─── PROVIDED RECORDS

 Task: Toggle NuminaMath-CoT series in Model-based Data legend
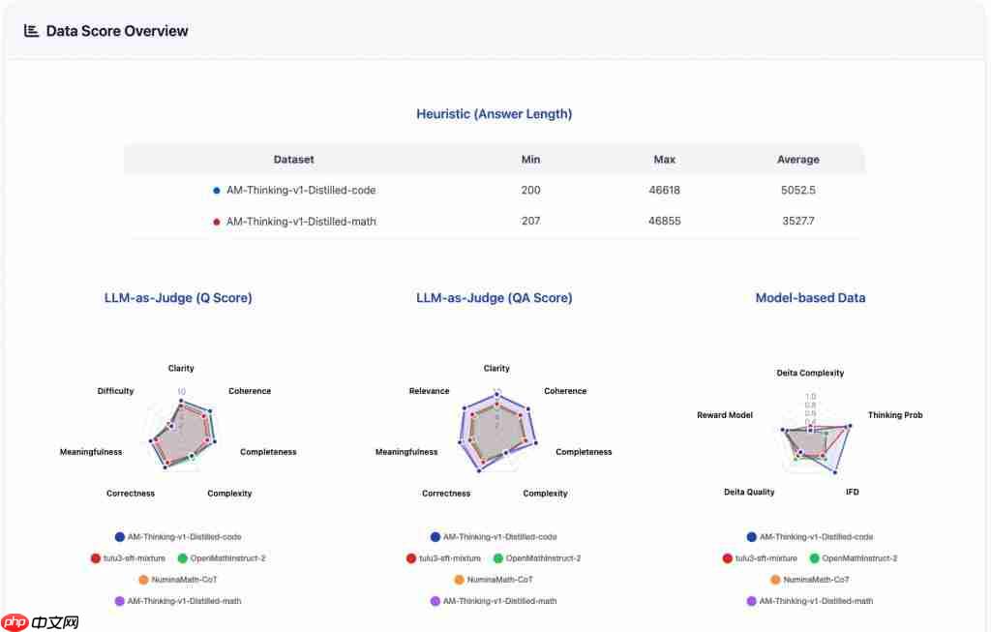coord(816,580)
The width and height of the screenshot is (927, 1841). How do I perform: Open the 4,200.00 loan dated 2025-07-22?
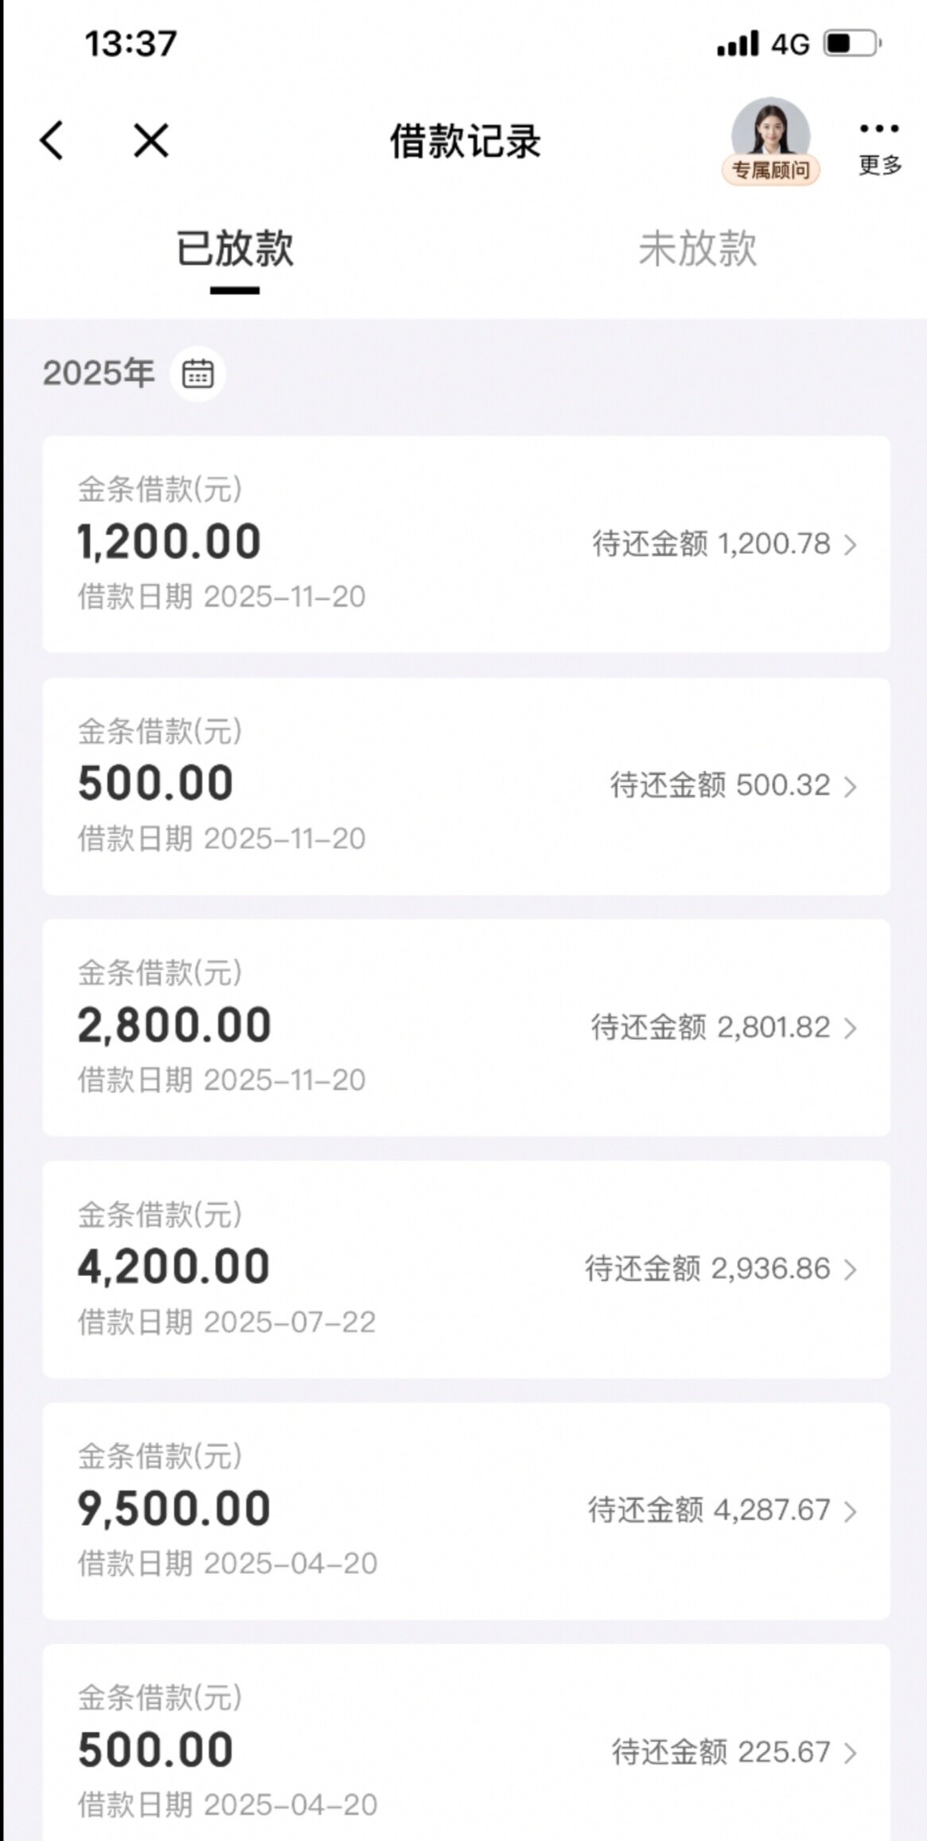point(318,1267)
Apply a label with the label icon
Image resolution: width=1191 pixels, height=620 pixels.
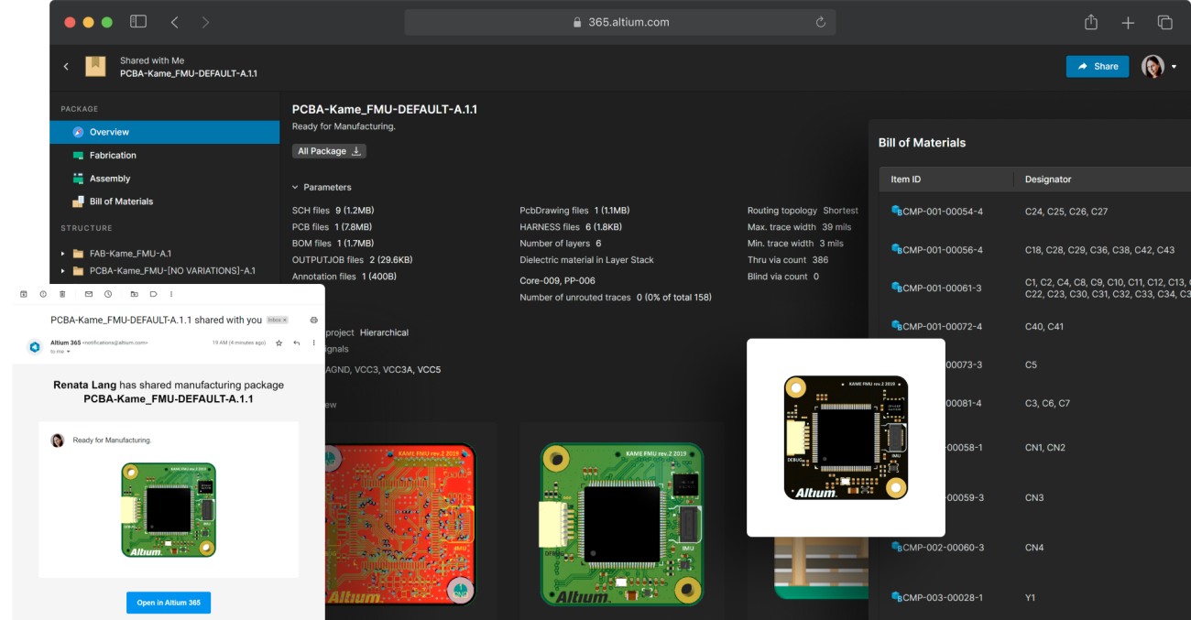(x=154, y=294)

──────

REQUIRED WORK
Apart from the pictures, every line above must be printed exactly.

SOLUTION FOR THIS TASK
 Task: Toggle NuminaMath-CoT series in Model-based Data legend
coord(816,580)
The width and height of the screenshot is (927, 1841). How do I perform: Open the 4,200.00 loan dated 2025-07-22?
point(318,1267)
Apply a label with the label icon
Image resolution: width=1191 pixels, height=620 pixels.
(x=154, y=294)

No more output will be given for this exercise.